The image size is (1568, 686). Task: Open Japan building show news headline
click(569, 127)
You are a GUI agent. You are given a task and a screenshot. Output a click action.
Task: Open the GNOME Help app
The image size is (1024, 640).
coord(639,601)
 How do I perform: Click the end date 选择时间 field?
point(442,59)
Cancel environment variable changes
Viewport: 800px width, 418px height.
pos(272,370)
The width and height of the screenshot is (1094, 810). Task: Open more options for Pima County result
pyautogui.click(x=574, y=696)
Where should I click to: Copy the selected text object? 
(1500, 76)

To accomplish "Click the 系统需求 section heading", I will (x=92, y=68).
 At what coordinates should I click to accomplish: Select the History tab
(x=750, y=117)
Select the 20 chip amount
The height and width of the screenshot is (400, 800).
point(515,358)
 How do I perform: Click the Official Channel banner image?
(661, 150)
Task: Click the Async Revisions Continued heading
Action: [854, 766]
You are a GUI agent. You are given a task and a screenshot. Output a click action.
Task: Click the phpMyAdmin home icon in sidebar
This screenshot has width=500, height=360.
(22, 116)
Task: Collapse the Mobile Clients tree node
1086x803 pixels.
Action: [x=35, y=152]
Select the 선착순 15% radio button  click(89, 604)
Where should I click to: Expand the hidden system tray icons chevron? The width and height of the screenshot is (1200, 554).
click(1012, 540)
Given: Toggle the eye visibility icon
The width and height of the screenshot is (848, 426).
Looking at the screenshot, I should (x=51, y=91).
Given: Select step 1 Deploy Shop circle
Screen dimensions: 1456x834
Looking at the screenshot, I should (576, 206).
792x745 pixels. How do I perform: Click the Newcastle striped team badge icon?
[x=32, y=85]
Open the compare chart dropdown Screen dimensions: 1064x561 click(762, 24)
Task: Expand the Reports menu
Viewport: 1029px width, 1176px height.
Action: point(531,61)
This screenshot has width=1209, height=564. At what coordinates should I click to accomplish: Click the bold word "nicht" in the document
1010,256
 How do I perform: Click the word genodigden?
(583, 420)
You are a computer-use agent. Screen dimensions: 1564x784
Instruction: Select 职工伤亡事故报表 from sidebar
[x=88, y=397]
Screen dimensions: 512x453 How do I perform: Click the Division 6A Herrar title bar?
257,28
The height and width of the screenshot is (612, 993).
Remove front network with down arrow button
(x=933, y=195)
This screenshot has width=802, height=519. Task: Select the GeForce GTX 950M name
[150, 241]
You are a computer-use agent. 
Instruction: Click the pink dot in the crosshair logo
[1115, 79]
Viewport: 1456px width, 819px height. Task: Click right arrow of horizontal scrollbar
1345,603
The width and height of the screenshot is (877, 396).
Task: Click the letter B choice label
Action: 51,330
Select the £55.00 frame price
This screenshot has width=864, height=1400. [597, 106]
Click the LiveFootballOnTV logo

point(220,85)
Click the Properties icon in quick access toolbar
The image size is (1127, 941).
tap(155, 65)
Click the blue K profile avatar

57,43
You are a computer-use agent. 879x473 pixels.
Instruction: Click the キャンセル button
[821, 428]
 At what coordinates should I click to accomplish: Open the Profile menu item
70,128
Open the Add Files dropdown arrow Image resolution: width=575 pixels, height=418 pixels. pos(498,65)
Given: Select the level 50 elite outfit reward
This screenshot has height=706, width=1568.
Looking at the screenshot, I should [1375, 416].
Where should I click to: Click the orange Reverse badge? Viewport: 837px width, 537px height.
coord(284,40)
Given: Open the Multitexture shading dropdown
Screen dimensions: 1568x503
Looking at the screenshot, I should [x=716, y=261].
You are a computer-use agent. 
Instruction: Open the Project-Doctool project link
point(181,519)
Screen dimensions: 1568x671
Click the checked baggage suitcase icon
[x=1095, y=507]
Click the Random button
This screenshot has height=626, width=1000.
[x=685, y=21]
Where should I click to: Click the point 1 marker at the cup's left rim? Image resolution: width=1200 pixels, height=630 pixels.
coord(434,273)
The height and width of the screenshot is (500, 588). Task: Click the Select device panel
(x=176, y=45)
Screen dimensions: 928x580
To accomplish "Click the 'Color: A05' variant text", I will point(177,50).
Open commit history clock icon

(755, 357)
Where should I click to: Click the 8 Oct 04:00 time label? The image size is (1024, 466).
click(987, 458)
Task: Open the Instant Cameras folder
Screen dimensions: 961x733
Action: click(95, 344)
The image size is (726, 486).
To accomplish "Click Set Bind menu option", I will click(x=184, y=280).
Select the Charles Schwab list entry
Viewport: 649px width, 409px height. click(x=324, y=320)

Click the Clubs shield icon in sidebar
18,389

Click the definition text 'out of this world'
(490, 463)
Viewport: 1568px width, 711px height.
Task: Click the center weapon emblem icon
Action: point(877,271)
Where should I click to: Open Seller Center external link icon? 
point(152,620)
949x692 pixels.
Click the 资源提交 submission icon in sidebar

○ ○ ○

**Your goal**
Output all of the data in full, exactly as given.

**Answer to this task**
The image size is (1568, 686). Task: Open Japan building show news headline
click(569, 127)
You are a GUI agent. You are given a task and a screenshot. Output a click action.
Task: Open the GNOME Help app
The image size is (1024, 640).
coord(639,601)
 How do I perform: Click the end date 选择时间 field?
point(442,59)
Cancel environment variable changes
Viewport: 800px width, 418px height.
pos(272,370)
The width and height of the screenshot is (1094, 810). Task: Open more options for Pima County result
pyautogui.click(x=574, y=696)
Where should I click to: Copy the selected text object? 
(1500, 76)

To accomplish "Click the 系统需求 section heading", I will (x=92, y=68).
 At what coordinates should I click to accomplish: Select the History tab
(x=750, y=117)
Select the 20 chip amount
The height and width of the screenshot is (400, 800).
point(515,358)
 How do I perform: Click the Official Channel banner image?
(661, 150)
Task: Click the Async Revisions Continued heading
Action: [854, 766]
You are a GUI agent. You are given a task and a screenshot. Output a click action.
Task: Click the phpMyAdmin home icon in sidebar
This screenshot has width=500, height=360.
(22, 116)
Task: Collapse the Mobile Clients tree node
1086x803 pixels.
Action: [x=35, y=152]
Select the 선착순 15% radio button  click(89, 604)
Where should I click to: Expand the hidden system tray icons chevron? The width and height of the screenshot is (1200, 554).
click(1012, 540)
Given: Toggle the eye visibility icon
The width and height of the screenshot is (848, 426).
Looking at the screenshot, I should (x=51, y=91).
Given: Select step 1 Deploy Shop circle
Screen dimensions: 1456x834
Looking at the screenshot, I should (576, 206).
792x745 pixels. How do I perform: Click the Newcastle striped team badge icon?
[x=32, y=85]
Open the compare chart dropdown Screen dimensions: 1064x561 click(762, 24)
Task: Expand the Reports menu
Viewport: 1029px width, 1176px height.
Action: point(531,61)
This screenshot has width=1209, height=564. At what coordinates should I click to accomplish: Click the bold word "nicht" in the document
1010,256
 How do I perform: Click the word genodigden?
(583, 420)
You are a computer-use agent. Screen dimensions: 1564x784
Instruction: Select 职工伤亡事故报表 from sidebar
[x=88, y=397]
Screen dimensions: 512x453 How do I perform: Click the Division 6A Herrar title bar?
257,28
The height and width of the screenshot is (612, 993).
Remove front network with down arrow button
(x=933, y=195)
This screenshot has width=802, height=519. Task: Select the GeForce GTX 950M name
[150, 241]
You are a computer-use agent. 
Instruction: Click the pink dot in the crosshair logo
[1115, 79]
Viewport: 1456px width, 819px height. Task: Click right arrow of horizontal scrollbar
1345,603
The width and height of the screenshot is (877, 396).
Task: Click the letter B choice label
Action: 51,330
Select the £55.00 frame price
This screenshot has width=864, height=1400. [597, 106]
Click the LiveFootballOnTV logo

point(220,85)
Click the Properties icon in quick access toolbar
The image size is (1127, 941).
tap(155, 65)
Click the blue K profile avatar

57,43
You are a computer-use agent. 879x473 pixels.
Instruction: Click the キャンセル button
[821, 428]
 At what coordinates should I click to accomplish: Open the Profile menu item
70,128
Open the Add Files dropdown arrow Image resolution: width=575 pixels, height=418 pixels. pos(498,65)
Given: Select the level 50 elite outfit reward
This screenshot has height=706, width=1568.
Looking at the screenshot, I should [1375, 416].
Where should I click to: Click the orange Reverse badge? Viewport: 837px width, 537px height.
coord(284,40)
Given: Open the Multitexture shading dropdown
Screen dimensions: 1568x503
Looking at the screenshot, I should [x=716, y=261].
You are a computer-use agent. 
Instruction: Open the Project-Doctool project link
point(181,519)
Screen dimensions: 1568x671
Click the checked baggage suitcase icon
[x=1095, y=507]
Click the Random button
This screenshot has height=626, width=1000.
[x=685, y=21]
Where should I click to: Click the point 1 marker at the cup's left rim? Image resolution: width=1200 pixels, height=630 pixels.
coord(434,273)
The height and width of the screenshot is (500, 588). Task: Click the Select device panel
(x=176, y=45)
Screen dimensions: 928x580
To accomplish "Click the 'Color: A05' variant text", I will point(177,50).
Open commit history clock icon

(755, 357)
Where should I click to: Click the 8 Oct 04:00 time label? The image size is (1024, 466).
click(987, 458)
Task: Open the Instant Cameras folder
Screen dimensions: 961x733
Action: click(95, 344)
The image size is (726, 486).
To accomplish "Click Set Bind menu option", I will click(x=184, y=280).
Select the Charles Schwab list entry
Viewport: 649px width, 409px height. click(x=324, y=320)

Click the Clubs shield icon in sidebar
18,389

Click the definition text 'out of this world'
(490, 463)
Viewport: 1568px width, 711px height.
Task: Click the center weapon emblem icon
Action: point(877,271)
Where should I click to: Open Seller Center external link icon? 
point(152,620)
949x692 pixels.
Click the 资源提交 submission icon in sidebar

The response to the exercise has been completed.